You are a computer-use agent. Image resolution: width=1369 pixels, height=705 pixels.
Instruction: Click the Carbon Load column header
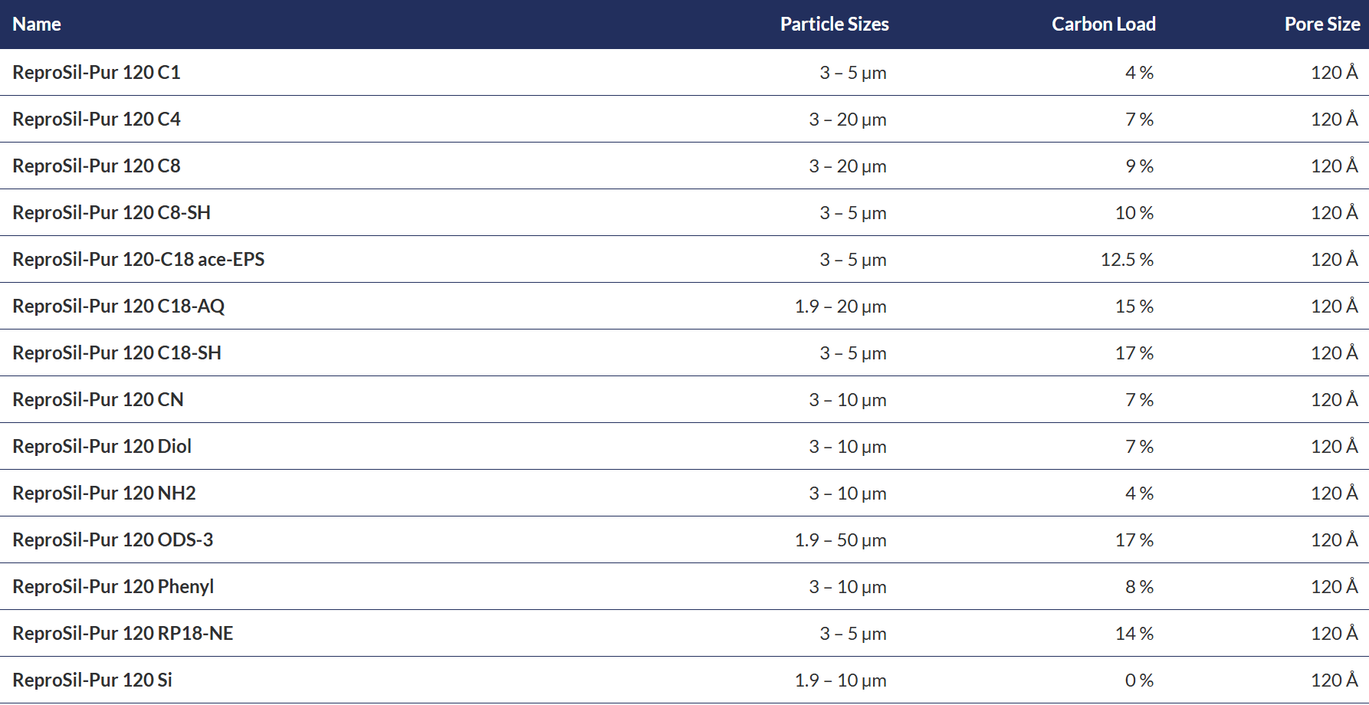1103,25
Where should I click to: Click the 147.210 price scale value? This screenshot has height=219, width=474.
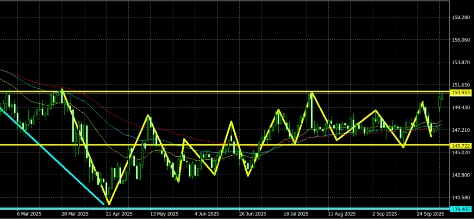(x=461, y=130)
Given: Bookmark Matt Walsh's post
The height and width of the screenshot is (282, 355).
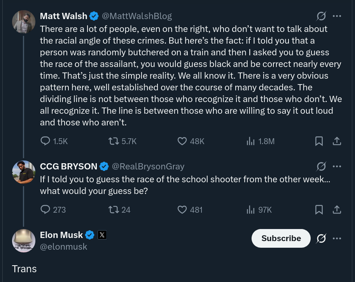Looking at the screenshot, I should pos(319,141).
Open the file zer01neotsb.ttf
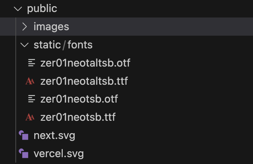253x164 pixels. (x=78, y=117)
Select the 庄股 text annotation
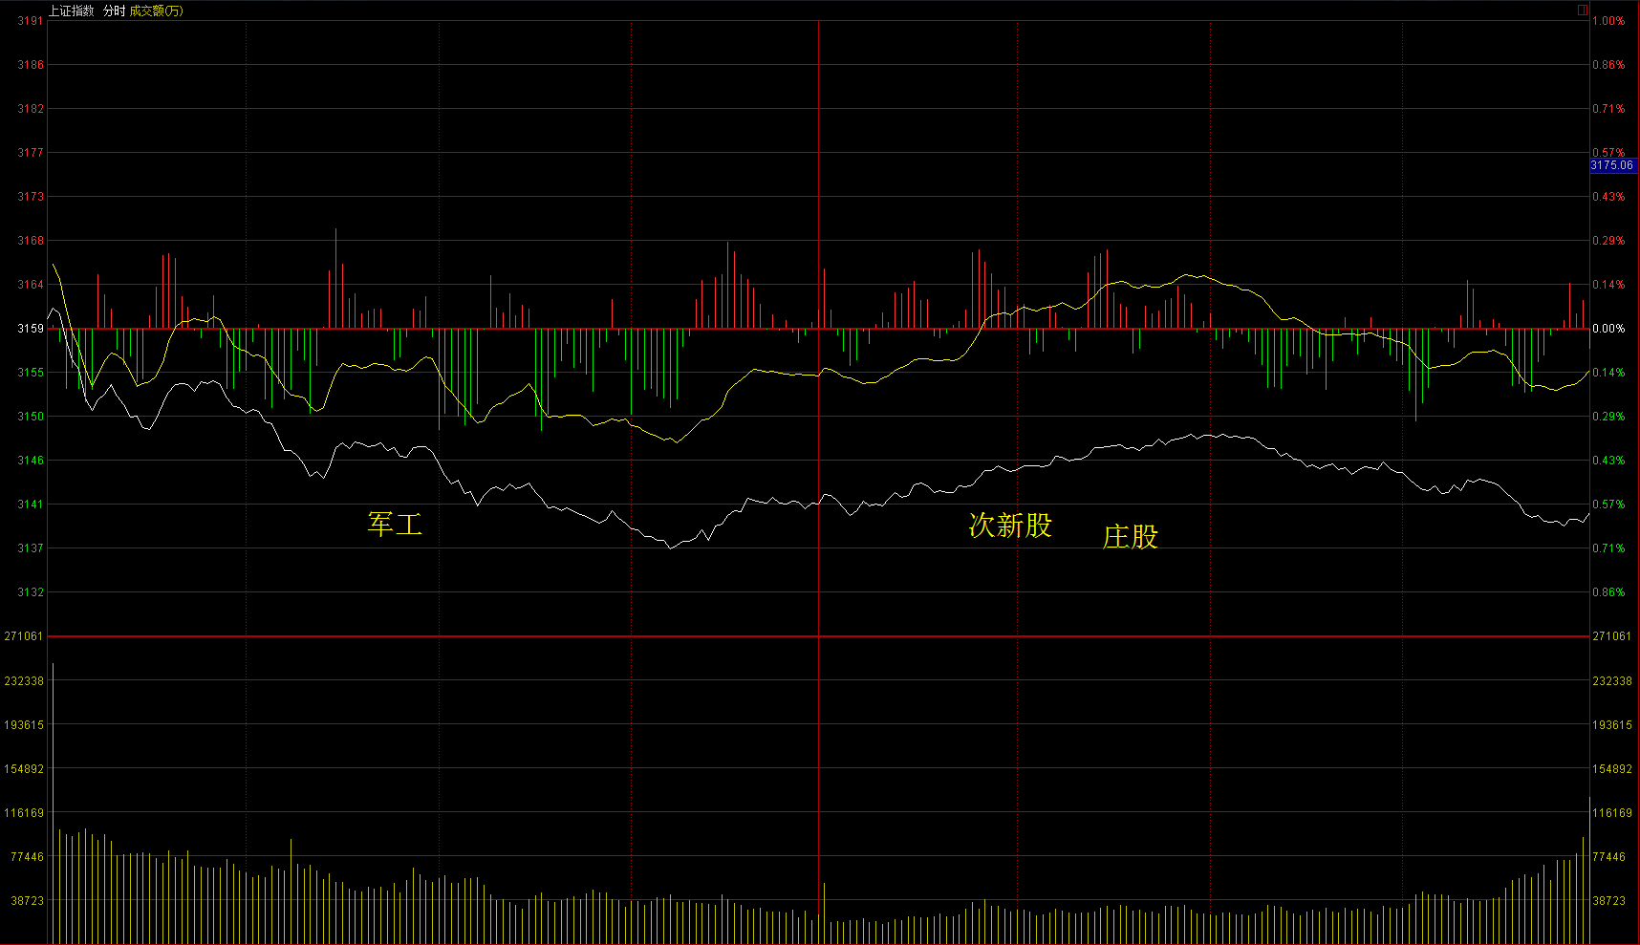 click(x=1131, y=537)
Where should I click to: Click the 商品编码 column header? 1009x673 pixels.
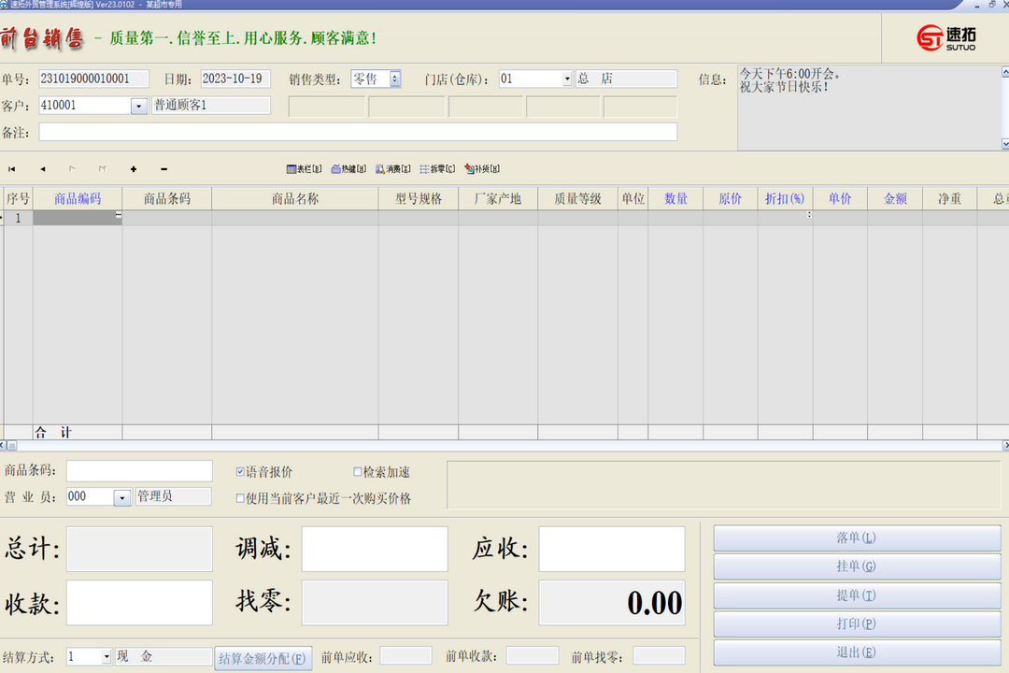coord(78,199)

What is expected –
Nothing but the lines from the one holding "Where should I click to: Click the 147.210" through the final line of the entries should be retyped, exactly as they stand and without pictures.

Result –
Where should I click to: Click the 147.210 price scale value? This screenshot has height=219, width=474.
(x=461, y=130)
Given: Bookmark Matt Walsh's post
The height and width of the screenshot is (282, 355).
Looking at the screenshot, I should pos(319,141).
Open the file zer01neotsb.ttf
253x164 pixels. (x=78, y=117)
Select the 庄股 text annotation
 click(x=1131, y=537)
Where should I click to: Click the 商品编码 column header? 1009x673 pixels.
coord(78,199)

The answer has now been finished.